● Quoted text
Bi-STAT+: An Enhanced Bidirectional Spatio-Temporal Adaptive Transformer for Urban Traffic Flow Forecasting

Yali Cao1, Weijian Hu1,2, Lingfang Li1,*, Minchao Li1, Meng Xu2, Ke Han2
1 Digital Intelligence Industry Academy, Inner Mongolia University of Science and Technology, Baotou, 014010, China
2 School of Transportation and Logistics, Southwest Jiaotong University, Chengdu, 611756, China
* Corresponding Author: Lingfang Li. Email: email

Computers, Materials & Continua https://doi.org/10.32604/cmc.2025.069373

Received 21 June 2025; Accepted 18 September 2025; Published online 16 October 2025

Abstract

Traffic flow prediction constitutes a fundamental component of Intelligent Transportation Systems (ITS), playing a pivotal role in mitigating congestion, enhancing route optimization, and improving the utilization efficiency of roadway infrastructure. However, existing methods struggle in complex traffic scenarios due to static spatio-temporal embedding, restricted multi-scale temporal modeling, and weak representation of local spatial interactions. This study proposes Bi-STAT+, an enhanced bidirectional spatio-temporal attention framework to address existing limitations through three principal contributions: (1) an adaptive spatio-temporal embedding module that dynamically adjusts embeddings to capture complex traffic variations; (2) frequency-domain analysis in the temporal dimension for simultaneous high-frequency details and low-frequency trend extraction; and (3) an agent attention mechanism in the spatial dimension that enhances local feature extraction through dynamic weight allocation. Extensive experiments were performed on four distinct datasets, including two publicly benchmark datasets (PEMS04 and PEMS08) and two private datasets collected from Baotou and Chengdu, China. The results demonstrate that Bi-STAT+ consistently outperforms existing methods in terms of MAE, RMSE, and MAPE, while maintaining strong robustness against missing data and noise. Furthermore, the results highlight that prediction accuracy improves significantly with higher sampling rates, providing crucial insights for optimizing real-world deployment scenarios.

● Collected material

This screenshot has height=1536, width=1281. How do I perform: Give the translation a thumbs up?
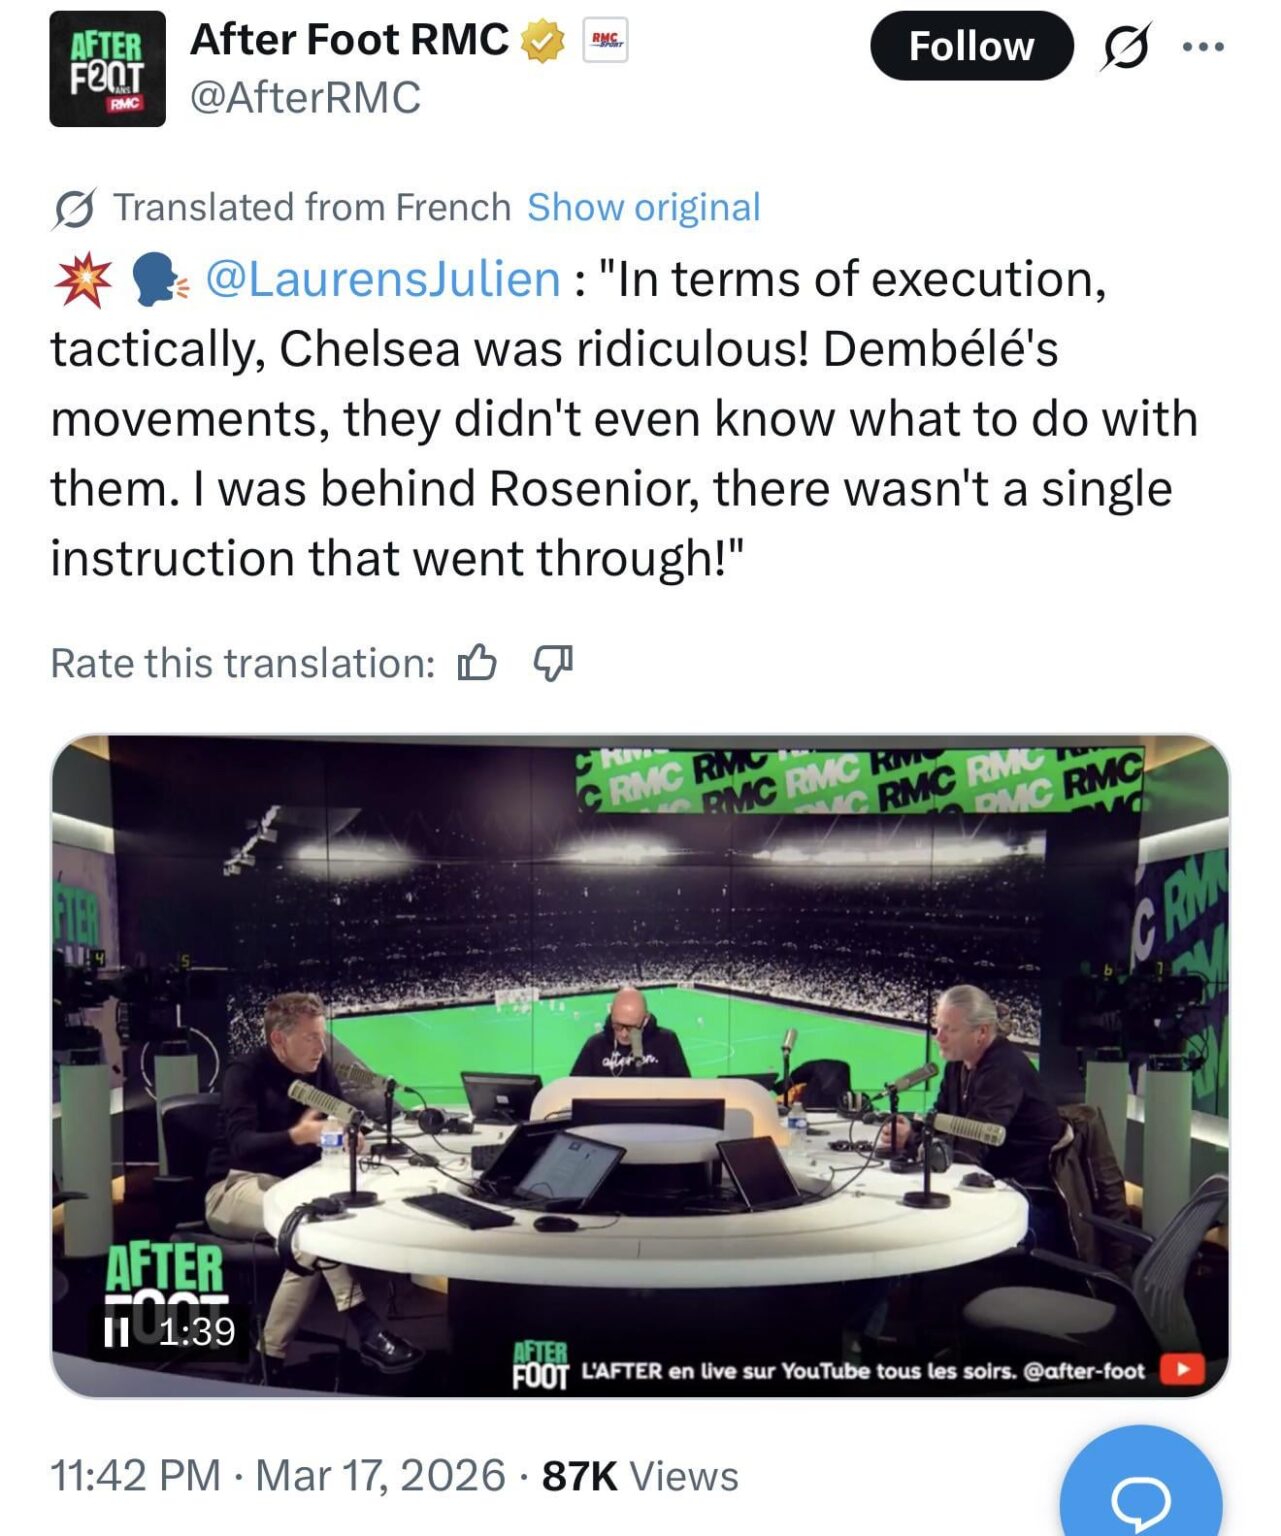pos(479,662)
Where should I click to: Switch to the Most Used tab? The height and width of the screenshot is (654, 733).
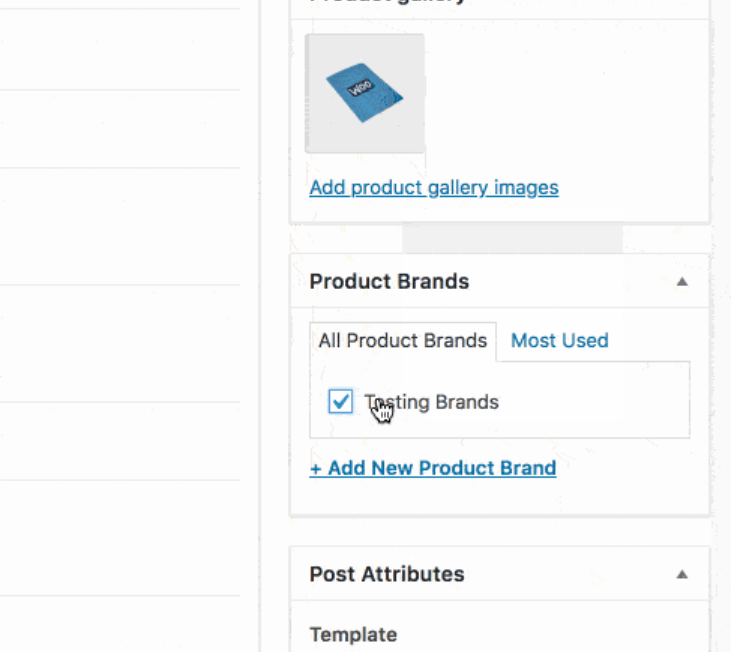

● To do
In the Bi-STAT+ abstract, where were the two private datasets collected?

● Solution
Baotou and Chengdu, China.